Today, Apple released a preview version of IP over FireWire, useful for networking and clustering solutions. It can even be used for temporary connections to the internet using Internet Sharing. It’s interesting if for no other reason than that of future possibilities in networking.
<big smile>
"Michael Jackson horrified German onlookers by dangling a baby over his hotel balcony railing in Berlin. He's there for a reason. Americans are so annoyed at Germany for insulting President Bush that we sent them a fruitcake for the holidays." —Argus Hamilton
Michael's blog
Speaking of ATPM publisher, and pal, Michael Tsai, Michael started his own weblog back in September and failed to mention this to anyone on the ATPM staff. :)
Like myself, Michael is using Movable Type to drive his blog, though he’s doing a much better job in getting the HTML that MT produces to validate. Now if I could just fix my MT templates to look as good in Chimera Camino/Mozilla as they do in IE.
ATPM 8.12
The December issue of About This Particular Macintosh is out. Nothing in there from me this month <head hung in shame>, but Robert Lewis has what I think is the most comprehensive Mac game gift guide seen in a while. New-to-the-staff Kirk McElhearn reviews a book I keep near my Mac, and publisher/friend Michael Tsai reviews the latest rev of one of our mutual favorite applications, BBEdit.
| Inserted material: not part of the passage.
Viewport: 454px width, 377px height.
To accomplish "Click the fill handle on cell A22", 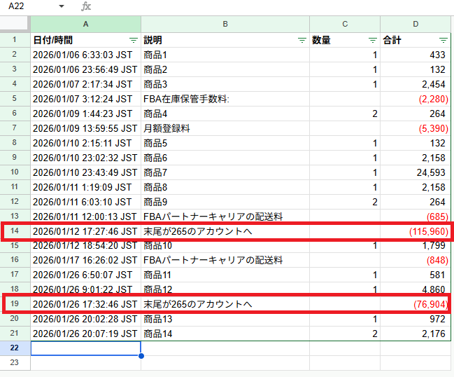I will (x=141, y=355).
This is a problem because. . . ?
This week’s “Keen Sense of the Obvious” Award: “The Bush administration often seems to be completely engrossed with the campaign against terrorism.” —Peter Jennings, ABC News (from The Federalist)
Ummmm. . .yeah. Could it be, Peter, because the primary responsibility of the federal government as set forth in the Constitution of the United States of America is defense of the nation from enemies foreign and domestic? That’s right, contrary to what the Left would have you believe, the federal government’s primary duty is not to provide free or discounted health care, prescription drug benefits, prop up the stock market, or finance late-night urban basketball leagues. Your tax dollars should be spent building the strongest military and finest intelligence services in the world. And can we please stop listening to whiny, leftist Canadians? (With apologies to the non-whiny, non-leftist Canadians I call friends. If only there were more of you.)
Think Geek wish list
Speaking of Think Geek, I have updated my Think Geek wish list, just in case anyone feels generous enough to buy me anything. My top picks include the Bounty Hunter t-shirt, the Megatokyo "Capture the b34r" t-shirt and poster, and the O'Reilly 2003 calendar. No pressure, though. Really.